## WHAT THE TASK ASKS
Go to the line with "The image size is (1389, 868)." in the records below, then output it and each following line exactly, up to and including the line with "the Notebook icon". Skip pictures and add nothing.

## RECORDS FOR THIS EXERCISE
==================================================

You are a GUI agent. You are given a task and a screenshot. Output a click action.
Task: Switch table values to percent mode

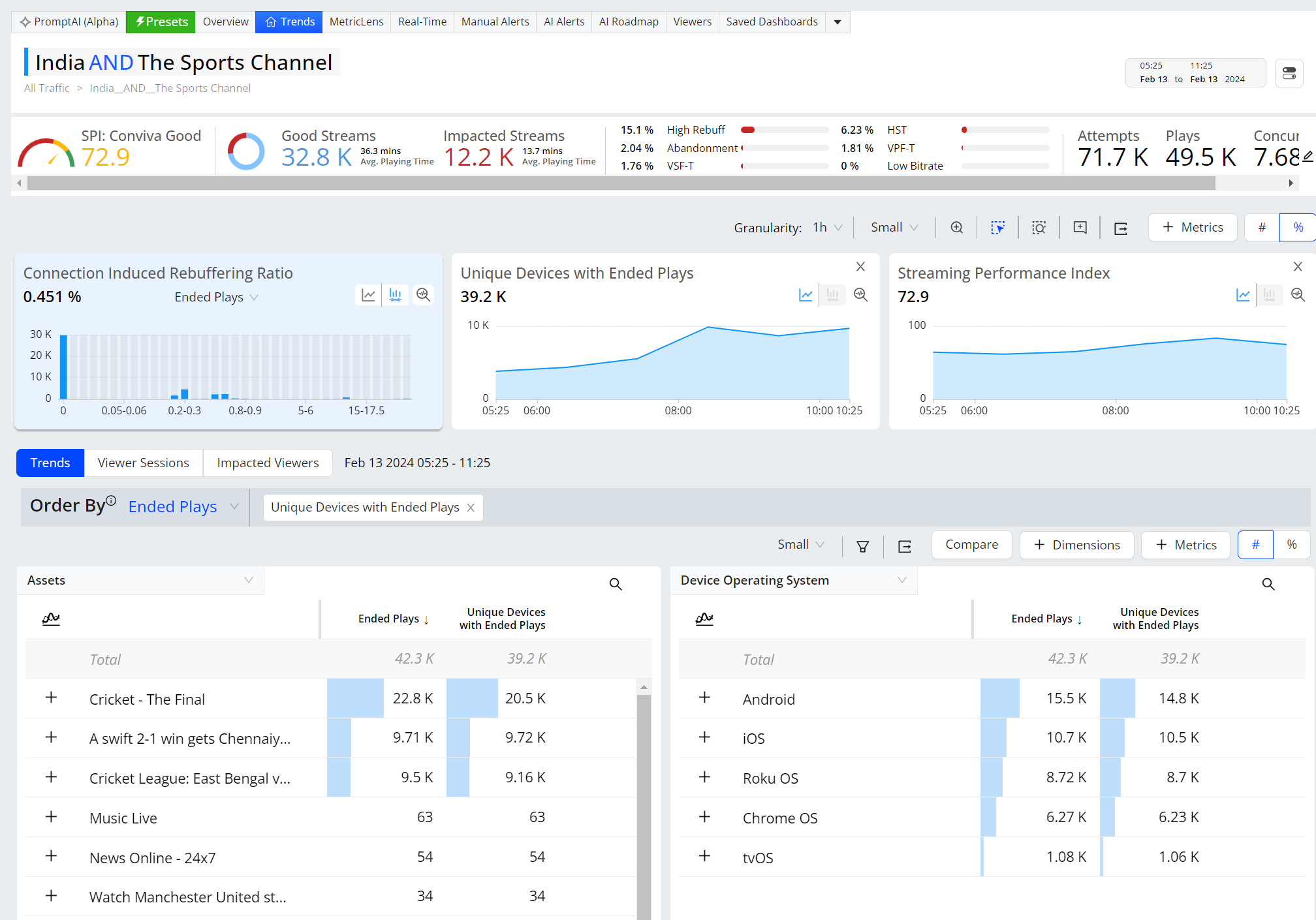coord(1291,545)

==================================================

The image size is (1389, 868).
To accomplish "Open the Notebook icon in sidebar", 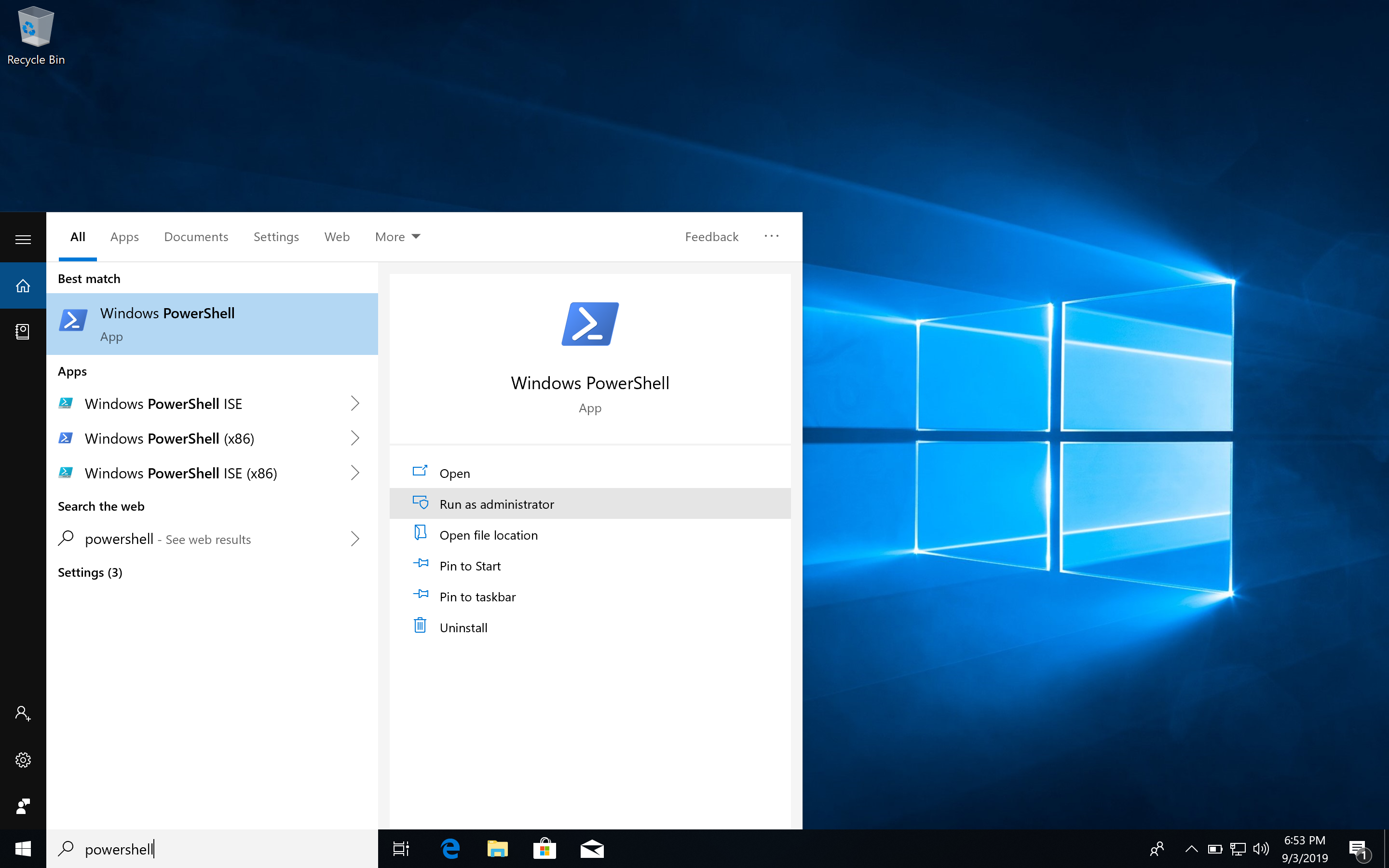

==================================================

## RESULT FOR THIS TASK
The image size is (1389, 868).
To accomplish "Open the Notebook icon in sidebar", 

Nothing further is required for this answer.